The news that George Soros, a man well known both in financial and political circles, has pledged to give $1 billion to create the Open Society University Network (OSUN) has spread like wildfire in the media.

Mr. Soros and his organization, Open Society Foundations (OSF), will partner with Bard College to create a global network of educational institutions. This new venture, according to Mr. Soros, will have several objectives. Foremost, he sees this venture as a way to advance the cause of open society and to fight against authoritarian nationalism and climate change. Secondly, he sees the creation of this network as a means to promote quality education and “personal autonomy.”

Mr. Soros made this announcement at the sidelines of the World Economic Forum in Davos, Switzerland. The speech was political. Mr. Soros spoke about the significant political issues of our time, criticizing China, India, and Russia.

The tone of his speech was somber. Mr. Soros recognized that the cause he was advocating for had suffered major setbacks. He expressed doubts about the impeachment process and admitted that President Trump could be re-elected. However, Mr. Soros told his audience that giving into despair would be a mistake. He called for a long-term strategy.

Mr. Soros’ choice of partnership for this new venture is even more puzzling—Bard College. It isn’t a prominent American institution. It’s a small artsy school in upstate New York, known for its mercurial president—Leon Botstein.

He has been the president of Bard for several decades. Botstein has also pursued a side career as an orchestra conductor. He often plays the role of a public intellectual, sharing his opinion on practically any subject as long is it captures headlines. Botstein also plays a major role in the OSF and the Central European University created by Mr. Soros.

However, choosing a small liberal arts school with limited resources for a major venture is puzzling.
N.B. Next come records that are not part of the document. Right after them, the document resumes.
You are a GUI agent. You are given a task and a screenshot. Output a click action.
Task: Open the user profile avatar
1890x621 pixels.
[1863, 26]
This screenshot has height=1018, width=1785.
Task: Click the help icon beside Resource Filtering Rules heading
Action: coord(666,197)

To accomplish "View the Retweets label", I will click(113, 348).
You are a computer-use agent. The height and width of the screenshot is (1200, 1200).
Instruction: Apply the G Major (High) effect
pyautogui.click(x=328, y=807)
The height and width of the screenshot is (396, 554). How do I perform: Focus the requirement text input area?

What could have prompted this unlikely partnership? Mr. Soros’s speech provides some insights into his motivations. As the speech indicates, Mr. Soros is aware that the wind is no longer at his back and that the road ahead will be uphill. His educational initiative is his answer to the challenges he sees in the future. In other words, his primary motivation is a long-term strategy to achieve his political goals.

These political goals emerge from the ideological vision of open society that Mr. Soros adopted a long time ago. Popularized by Karl Popper, an Austrian philosopher, the ideology of an open society was a response to communism in the Cold War. Yet Mr. Soros has remained committed to this ideological vision. He has become its chief and only advocate. He turned open society into his personal ideology and created an organization to promote it.

Bard has never had much success with its endowment, particularly in the current economy. The incorporation of Bard into the OSUN solves this issue with a pen stroke. The price, of course, will be Bard’s loss of independence, despite assurances made by Botstein. Further, Botstein is likely to serve as the chancellor for the OSUN.

The motivation for creating the OSUN is political. The OSUN will use education as a tool for ideological and political purposes—to advance and promote the vision and ideology of open society. Combining education with ideological and political goals can amount to indoctrination.

The creation of the OSUN is designed to benefit Soros and Botstein, who are the principal architects of this network. The real losers will be the college and its faculty, who have not been consulted nor involved in any way in the discussions of this deal. The parents and students who will be lured into this new network will also be among the losers. The “education” that OSUN promises will serve primarily to indoctrinate students into the ideology of open society and make them into warriors for Soros’s political ambitions.